[Job] Pull out every line of the entries that contains the word "This" and copy those lines.

[Data extract]
☆ ☆ ☆ ☆

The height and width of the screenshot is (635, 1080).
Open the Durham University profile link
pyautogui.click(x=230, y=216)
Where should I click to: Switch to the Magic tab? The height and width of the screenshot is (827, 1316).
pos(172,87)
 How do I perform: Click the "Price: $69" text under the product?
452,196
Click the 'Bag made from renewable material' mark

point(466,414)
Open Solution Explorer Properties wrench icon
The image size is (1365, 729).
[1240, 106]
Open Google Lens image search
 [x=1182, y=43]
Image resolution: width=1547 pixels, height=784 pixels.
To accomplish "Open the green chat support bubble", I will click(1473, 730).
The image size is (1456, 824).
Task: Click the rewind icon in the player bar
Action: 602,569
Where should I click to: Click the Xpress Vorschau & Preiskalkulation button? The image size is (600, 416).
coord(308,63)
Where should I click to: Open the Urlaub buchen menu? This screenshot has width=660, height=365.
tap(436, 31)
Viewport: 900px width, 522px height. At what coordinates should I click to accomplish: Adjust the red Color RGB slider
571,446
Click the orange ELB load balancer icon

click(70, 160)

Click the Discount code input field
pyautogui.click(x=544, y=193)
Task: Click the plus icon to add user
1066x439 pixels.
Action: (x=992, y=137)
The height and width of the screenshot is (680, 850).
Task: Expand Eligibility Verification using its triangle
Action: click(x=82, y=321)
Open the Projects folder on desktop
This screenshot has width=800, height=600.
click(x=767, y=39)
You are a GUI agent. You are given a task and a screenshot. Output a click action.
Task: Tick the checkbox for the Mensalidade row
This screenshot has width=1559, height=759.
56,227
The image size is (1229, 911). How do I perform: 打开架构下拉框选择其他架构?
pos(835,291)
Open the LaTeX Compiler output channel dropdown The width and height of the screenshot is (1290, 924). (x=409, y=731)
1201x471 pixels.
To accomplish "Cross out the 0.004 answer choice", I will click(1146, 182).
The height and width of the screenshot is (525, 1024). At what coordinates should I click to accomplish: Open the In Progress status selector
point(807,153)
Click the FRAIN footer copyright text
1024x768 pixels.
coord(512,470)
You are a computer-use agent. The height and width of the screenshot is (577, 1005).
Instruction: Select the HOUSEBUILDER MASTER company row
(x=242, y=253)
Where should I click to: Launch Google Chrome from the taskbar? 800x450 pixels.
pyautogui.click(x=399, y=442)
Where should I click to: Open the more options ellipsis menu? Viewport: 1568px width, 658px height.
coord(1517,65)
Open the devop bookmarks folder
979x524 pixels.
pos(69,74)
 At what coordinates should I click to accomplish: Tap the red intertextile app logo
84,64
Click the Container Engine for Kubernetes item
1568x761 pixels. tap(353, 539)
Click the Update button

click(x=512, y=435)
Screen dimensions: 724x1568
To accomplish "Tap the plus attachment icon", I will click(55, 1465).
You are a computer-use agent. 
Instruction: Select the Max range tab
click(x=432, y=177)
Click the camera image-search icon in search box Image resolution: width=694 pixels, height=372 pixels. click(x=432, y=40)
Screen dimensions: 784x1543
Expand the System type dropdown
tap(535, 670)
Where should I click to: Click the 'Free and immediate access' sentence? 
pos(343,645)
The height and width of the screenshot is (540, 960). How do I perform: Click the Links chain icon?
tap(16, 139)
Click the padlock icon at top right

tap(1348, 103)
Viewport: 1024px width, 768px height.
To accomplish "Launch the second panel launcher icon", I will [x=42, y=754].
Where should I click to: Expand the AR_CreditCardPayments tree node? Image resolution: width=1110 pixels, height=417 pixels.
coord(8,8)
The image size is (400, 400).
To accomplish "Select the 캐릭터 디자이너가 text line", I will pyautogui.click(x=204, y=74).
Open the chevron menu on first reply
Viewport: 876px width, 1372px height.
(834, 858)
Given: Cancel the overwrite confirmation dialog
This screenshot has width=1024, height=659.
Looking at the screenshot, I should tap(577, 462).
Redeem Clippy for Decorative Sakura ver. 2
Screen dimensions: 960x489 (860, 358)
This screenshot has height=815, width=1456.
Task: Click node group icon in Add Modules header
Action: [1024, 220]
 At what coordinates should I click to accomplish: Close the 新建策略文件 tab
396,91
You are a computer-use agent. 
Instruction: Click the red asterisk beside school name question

☆ ☆ ☆ ☆

[Full solution]
Where should I click to: Open the Urlaub buchen menu? This screenshot has width=660, height=365.
This screenshot has width=800, height=600.
This screenshot has width=1559, height=759.
This screenshot has width=1024, height=659.
This screenshot has height=815, width=1456.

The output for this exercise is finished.